If you are looking for some of the most influential research papers that revolutionised the way how we gather, aggregate, analyze and store increasing volumes of data in a short span of 10 years, you are in the right place! These papers were shortlisted, based on recommendations by big data enthusiasts and experts around the globe from various social media channels. In case we’ve missed out any important paper, please let us know.
This paper presents MapReduce, a programming model and its implementation for large-scale distributed clusters. The main idea is to have a general execution model for codes that need to process a large amount of data over hundreds of machines.
It presents Google File System, a scalable distributed file system for large distributed data-intensive applications, which provides fault tolerance while running on inexpensive commodity hardware, and it delivers high aggregate performance to a large number of clients.
Chubby is a distributed lock service; it does a lot of the hard parts of building distributed systems and provides its users with a familiar interface (writing files, taking a lock, file permissions). The paper describes it, focusing on the API rather than the implementation details.
This paper describes the design and initial implementation of Chukwa, a data collection system for monitoring and analyzing large distributed systems. Chukwa is built on top of Hadoop, an open source distributed filesystem and MapReduce implementation, and inherits Hadoop’s scalability and robustness.
Cassandra is a distributed storage system for managing very large amounts of structured data spread out across many commodity servers, while providing highly available service with no single point of failure.
There are two schools of thought regarding what technology to use for data analysis. Proponents of parallel databases argue that the strong emphasis on performance and efficiency of parallel databases makes them well-suited to perform such analysis. On the other hand, others argue that MapReduce-based systems are better suited due to their superior scalability, fault tolerance, and flexibility to handle unstructured data. This paper explores the feasibility of building a hybrid system.
This paper outlines the S4 architecture in detail, describes various applications, including real-life deployments, to show that the S4 design is surprisingly flexible and lends itself to run in large clusters built with commodity hardware.
This paper describes the architecture and implementation of Dremel, a scalable, interactive ad-hoc query system for analysis of read-only nested data, and explains how it complements MapReduce-based computing.
Percolator is a system for incrementally processing updates to a large data set, and deployed it to create the Google web search index. This indexing system based on incremental processing replaced Google’s batch-based indexing system.
It explains about Spanner, Google’s scalable, multi-version, globally-distributed, and synchronously-replicated database. It is the first system to distribute data at global scale and sup-port externally-consistent distributed transactions.
Shark is a research data analysis system built on a novel coarse-grained distributed shared-memory abstraction. Shark marries query processing with deep data analysis, providing a unified system for easy data manipulation using SQL and pushing sophisticated analysis closer to data.
This paper summarizes twelve key lessons that machine learning researchers and practitioners have learned, which include pitfalls to avoid, important issues to focus on, and answers to common questions.
This paper describes a method of building a forest of uncorrelated trees using a CART like procedure, combined with randomized node optimization and bagging. In addition, it combines several ingredients, which form the basis of the modern practice of random forests.

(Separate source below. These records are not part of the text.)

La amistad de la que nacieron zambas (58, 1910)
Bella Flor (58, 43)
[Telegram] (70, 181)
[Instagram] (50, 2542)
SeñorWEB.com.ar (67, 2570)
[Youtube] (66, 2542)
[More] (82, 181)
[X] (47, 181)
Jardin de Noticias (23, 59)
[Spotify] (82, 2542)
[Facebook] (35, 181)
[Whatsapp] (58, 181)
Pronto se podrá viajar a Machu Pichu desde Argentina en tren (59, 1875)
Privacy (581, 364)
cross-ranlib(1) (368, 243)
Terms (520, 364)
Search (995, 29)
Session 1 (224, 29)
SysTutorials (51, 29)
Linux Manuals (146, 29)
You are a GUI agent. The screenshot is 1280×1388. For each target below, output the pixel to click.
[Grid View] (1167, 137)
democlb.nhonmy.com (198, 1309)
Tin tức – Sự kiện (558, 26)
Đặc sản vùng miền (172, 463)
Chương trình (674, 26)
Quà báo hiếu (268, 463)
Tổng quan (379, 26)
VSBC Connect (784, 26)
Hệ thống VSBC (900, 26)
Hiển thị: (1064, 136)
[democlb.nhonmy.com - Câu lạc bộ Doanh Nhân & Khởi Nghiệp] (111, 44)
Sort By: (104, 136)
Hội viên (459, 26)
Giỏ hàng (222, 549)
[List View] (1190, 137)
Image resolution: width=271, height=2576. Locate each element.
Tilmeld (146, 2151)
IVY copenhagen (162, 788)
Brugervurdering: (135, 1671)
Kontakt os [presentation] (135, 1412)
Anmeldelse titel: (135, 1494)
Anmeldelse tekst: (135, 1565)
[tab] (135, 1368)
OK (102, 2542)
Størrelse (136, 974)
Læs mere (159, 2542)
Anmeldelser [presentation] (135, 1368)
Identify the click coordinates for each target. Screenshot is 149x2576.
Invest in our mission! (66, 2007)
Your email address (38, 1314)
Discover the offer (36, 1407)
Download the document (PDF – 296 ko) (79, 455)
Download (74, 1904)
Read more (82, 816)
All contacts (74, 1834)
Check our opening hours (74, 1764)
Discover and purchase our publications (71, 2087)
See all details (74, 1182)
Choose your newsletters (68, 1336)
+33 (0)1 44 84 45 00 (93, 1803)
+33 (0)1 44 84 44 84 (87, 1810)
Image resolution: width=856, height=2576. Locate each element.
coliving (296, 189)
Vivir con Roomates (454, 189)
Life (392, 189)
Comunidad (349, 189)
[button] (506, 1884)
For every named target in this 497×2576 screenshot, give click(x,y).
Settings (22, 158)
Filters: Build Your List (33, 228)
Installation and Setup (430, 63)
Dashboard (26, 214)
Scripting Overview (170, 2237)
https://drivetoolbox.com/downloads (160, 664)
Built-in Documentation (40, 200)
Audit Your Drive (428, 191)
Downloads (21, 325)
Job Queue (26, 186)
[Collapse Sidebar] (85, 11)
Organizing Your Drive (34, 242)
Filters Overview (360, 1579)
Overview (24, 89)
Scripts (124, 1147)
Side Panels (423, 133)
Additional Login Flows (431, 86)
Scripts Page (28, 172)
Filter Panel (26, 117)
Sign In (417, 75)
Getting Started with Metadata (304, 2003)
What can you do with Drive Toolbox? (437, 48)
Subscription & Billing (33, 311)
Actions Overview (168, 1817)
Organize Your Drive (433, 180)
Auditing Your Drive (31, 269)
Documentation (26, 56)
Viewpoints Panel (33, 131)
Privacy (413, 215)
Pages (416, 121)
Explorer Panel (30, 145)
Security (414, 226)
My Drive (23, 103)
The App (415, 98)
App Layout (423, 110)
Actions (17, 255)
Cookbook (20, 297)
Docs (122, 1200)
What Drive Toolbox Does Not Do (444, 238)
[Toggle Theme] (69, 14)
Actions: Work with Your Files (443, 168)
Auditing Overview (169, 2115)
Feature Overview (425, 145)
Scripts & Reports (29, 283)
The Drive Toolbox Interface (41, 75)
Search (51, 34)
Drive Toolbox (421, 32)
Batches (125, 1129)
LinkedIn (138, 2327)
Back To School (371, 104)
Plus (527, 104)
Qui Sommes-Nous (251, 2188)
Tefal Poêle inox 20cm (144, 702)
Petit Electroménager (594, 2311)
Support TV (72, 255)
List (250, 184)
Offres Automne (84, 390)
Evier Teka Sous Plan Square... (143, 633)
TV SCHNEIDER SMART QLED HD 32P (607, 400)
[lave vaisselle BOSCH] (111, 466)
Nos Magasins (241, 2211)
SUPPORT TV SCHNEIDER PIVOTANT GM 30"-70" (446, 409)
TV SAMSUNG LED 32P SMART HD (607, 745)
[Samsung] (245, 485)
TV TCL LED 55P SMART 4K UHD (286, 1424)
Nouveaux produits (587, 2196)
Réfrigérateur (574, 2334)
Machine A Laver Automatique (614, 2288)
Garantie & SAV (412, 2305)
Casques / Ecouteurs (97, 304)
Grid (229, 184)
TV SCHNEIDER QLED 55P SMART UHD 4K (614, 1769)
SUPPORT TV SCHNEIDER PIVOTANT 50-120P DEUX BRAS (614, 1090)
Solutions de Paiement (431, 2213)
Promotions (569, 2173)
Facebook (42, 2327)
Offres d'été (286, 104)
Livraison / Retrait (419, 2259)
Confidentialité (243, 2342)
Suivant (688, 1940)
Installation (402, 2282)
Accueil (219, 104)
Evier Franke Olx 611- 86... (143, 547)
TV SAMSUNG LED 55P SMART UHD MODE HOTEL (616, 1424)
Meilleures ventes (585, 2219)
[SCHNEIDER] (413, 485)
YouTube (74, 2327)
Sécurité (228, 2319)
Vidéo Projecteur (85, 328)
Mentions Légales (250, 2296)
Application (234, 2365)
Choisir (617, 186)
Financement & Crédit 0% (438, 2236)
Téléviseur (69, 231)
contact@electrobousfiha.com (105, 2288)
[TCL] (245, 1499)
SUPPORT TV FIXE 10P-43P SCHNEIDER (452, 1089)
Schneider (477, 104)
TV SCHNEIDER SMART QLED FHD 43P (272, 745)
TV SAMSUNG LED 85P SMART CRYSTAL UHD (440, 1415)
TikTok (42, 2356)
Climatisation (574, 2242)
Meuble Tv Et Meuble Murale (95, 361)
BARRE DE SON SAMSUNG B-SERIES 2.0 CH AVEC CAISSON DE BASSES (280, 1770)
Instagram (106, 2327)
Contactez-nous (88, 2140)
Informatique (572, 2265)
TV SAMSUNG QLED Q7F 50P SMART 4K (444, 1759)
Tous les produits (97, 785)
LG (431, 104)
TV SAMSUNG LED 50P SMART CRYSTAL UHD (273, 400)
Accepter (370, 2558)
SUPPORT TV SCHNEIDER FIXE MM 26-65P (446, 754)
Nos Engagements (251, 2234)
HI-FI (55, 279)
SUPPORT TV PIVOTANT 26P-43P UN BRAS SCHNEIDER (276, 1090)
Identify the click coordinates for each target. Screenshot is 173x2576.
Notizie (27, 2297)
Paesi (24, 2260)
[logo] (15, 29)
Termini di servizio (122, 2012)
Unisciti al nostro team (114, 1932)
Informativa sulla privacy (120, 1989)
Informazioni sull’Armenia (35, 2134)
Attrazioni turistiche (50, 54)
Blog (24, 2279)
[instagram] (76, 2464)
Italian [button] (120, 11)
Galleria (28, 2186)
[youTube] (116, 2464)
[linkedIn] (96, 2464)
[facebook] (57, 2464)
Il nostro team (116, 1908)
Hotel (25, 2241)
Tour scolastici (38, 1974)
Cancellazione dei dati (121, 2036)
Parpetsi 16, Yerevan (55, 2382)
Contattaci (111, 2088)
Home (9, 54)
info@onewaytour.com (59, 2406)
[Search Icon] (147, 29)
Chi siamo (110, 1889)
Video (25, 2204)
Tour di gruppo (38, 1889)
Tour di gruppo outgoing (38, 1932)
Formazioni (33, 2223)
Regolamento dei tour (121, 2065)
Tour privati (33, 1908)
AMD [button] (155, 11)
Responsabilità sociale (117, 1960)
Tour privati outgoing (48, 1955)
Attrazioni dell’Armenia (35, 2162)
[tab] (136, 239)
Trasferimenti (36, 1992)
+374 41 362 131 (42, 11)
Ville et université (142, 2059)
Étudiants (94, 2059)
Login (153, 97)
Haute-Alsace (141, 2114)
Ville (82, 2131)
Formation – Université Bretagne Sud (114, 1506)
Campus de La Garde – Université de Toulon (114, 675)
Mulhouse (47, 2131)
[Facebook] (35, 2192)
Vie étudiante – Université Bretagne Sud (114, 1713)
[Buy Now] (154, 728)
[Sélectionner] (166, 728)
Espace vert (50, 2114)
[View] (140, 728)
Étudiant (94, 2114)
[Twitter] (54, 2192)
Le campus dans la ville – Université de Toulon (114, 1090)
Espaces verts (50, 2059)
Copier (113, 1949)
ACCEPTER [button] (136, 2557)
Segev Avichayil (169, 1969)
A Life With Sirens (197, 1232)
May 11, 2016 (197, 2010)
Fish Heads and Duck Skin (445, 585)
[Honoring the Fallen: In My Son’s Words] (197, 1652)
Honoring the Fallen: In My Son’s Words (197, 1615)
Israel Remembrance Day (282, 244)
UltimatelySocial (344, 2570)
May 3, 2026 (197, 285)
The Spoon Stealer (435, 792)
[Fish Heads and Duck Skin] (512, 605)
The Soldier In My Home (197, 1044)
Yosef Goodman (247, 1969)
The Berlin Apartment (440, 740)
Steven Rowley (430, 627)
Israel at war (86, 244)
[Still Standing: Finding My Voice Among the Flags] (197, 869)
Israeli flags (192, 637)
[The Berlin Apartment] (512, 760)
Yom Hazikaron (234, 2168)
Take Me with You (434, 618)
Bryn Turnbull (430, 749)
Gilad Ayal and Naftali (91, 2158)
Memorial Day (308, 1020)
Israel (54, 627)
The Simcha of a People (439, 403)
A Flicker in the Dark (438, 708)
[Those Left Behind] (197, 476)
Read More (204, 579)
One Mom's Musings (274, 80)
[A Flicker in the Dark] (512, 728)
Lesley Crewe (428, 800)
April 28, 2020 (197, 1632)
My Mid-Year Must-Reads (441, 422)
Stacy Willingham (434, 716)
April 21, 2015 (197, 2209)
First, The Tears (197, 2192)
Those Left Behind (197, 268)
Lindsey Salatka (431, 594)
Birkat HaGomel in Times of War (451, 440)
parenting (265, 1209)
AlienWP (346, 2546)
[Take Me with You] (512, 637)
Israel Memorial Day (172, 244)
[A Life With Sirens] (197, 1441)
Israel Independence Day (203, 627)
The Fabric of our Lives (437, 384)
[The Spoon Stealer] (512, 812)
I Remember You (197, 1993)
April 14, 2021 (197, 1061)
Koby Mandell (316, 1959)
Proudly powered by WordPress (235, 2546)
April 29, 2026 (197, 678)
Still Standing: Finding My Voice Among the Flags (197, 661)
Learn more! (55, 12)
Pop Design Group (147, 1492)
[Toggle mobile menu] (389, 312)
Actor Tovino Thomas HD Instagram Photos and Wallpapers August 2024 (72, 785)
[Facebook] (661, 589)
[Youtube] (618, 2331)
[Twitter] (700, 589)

The paper focuses on developing a general and exact technique for parallel programming of a large class of machine learning algorithms for multicore processors. The central idea is to allow a future programmer or user to speed up machine learning applications by “throwing more cores” at the problem rather than search for specialized optimizations.
This paper focuses on applications that reuse a working set of data across multiple parallel operations and proposes a new framework called Spark that supports these applications while retaining the scalability and fault tolerance of MapReduce.
This paper presents Twitter’s production logging infrastructure and its evolution from application-specific logging to a unified “client events” log format, where messages are captured in common, well-formatted, flexible Thrift messages.
F1 is a distributed relational database system built at Google to support the AdWords business. F1 is a hybrid database that combines high availability, the scalability of NoSQL systems like Bigtable, and the consistency and usability of traditional SQL databases.
This paper summarizes the insights of the Eighteenth Annual Roundtable on Information Technology, which sought to understand the implications of the emergence of “Big Data” and new techniques of inferential analysis.